EXERCISE GOAL >> From the entries, copy each line that includes "Without".

::::::::::

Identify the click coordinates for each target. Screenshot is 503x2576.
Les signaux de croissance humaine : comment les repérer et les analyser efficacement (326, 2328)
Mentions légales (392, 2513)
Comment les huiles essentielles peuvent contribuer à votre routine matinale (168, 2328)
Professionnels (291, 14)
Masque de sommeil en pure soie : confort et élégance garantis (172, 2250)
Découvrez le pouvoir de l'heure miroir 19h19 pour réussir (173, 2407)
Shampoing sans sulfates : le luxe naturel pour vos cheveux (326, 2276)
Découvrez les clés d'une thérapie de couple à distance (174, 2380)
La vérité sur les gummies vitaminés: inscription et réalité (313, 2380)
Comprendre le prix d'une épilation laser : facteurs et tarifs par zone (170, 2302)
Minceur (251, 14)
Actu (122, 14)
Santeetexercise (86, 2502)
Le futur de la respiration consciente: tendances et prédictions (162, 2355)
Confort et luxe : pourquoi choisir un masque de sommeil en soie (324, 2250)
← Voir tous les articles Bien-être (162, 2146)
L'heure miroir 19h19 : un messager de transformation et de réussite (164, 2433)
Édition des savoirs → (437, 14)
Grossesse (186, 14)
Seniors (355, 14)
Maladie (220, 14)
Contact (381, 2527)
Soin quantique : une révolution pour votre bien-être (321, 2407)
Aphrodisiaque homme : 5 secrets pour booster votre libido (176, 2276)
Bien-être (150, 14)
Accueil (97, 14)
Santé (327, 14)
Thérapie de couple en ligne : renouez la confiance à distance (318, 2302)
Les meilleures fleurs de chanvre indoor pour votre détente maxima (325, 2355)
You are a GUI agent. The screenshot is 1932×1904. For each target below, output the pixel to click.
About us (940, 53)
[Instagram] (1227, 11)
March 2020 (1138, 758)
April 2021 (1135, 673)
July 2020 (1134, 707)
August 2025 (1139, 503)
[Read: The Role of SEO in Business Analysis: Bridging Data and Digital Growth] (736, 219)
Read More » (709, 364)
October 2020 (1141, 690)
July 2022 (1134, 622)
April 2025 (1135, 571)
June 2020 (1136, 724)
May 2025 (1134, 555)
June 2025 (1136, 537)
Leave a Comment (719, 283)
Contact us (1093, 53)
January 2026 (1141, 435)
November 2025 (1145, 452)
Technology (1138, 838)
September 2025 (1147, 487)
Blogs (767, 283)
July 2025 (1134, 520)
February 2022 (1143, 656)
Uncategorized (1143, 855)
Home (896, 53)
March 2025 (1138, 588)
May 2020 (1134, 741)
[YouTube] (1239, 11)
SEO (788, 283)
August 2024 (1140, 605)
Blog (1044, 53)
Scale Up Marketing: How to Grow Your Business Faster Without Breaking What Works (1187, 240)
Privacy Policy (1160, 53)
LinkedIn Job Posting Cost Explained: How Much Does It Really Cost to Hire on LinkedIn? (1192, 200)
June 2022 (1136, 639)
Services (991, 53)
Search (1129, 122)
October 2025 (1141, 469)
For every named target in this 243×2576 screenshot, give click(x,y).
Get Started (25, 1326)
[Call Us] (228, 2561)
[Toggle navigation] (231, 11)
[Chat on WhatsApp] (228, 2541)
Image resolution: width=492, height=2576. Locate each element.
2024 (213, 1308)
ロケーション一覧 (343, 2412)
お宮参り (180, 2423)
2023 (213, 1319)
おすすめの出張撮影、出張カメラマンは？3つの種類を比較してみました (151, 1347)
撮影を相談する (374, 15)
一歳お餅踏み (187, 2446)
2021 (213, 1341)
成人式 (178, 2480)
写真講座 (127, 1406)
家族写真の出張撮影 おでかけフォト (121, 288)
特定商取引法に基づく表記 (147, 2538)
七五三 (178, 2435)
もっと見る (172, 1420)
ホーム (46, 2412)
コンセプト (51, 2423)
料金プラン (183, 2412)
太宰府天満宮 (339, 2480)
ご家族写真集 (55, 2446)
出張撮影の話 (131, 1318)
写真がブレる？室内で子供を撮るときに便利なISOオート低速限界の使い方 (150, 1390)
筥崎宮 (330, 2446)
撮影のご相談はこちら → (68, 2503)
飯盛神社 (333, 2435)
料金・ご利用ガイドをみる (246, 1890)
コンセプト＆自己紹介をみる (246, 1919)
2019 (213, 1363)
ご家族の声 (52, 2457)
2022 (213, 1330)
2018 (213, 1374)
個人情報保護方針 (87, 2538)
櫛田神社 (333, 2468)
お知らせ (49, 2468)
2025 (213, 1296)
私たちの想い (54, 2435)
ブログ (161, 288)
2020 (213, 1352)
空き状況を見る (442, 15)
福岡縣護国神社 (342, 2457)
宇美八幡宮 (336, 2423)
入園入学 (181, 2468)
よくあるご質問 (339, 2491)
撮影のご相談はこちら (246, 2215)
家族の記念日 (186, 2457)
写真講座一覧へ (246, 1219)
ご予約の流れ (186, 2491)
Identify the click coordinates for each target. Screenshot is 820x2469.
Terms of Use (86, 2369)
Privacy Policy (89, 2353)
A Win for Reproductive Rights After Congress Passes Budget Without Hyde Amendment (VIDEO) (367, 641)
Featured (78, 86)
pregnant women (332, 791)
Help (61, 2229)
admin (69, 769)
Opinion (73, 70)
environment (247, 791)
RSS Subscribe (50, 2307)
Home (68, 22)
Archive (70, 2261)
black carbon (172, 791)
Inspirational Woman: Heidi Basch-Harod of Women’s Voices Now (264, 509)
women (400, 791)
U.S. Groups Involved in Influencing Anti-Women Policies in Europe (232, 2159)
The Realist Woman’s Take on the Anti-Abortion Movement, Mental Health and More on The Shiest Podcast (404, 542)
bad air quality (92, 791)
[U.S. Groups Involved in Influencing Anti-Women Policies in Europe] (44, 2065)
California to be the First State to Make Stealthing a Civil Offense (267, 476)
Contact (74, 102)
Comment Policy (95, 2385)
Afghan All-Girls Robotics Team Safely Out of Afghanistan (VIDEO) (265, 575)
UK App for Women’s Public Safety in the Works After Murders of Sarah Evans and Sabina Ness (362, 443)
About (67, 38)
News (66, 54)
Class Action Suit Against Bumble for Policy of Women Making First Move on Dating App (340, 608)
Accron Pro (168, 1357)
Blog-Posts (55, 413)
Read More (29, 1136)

::::::::::

ANSWER TO THE PROBLEM >>
Scale Up Marketing: How to Grow Your Business Faster Without Breaking What Works (1187, 240)
A Win for Reproductive Rights After Congress Passes Budget Without Hyde Amendment (VIDEO) (367, 641)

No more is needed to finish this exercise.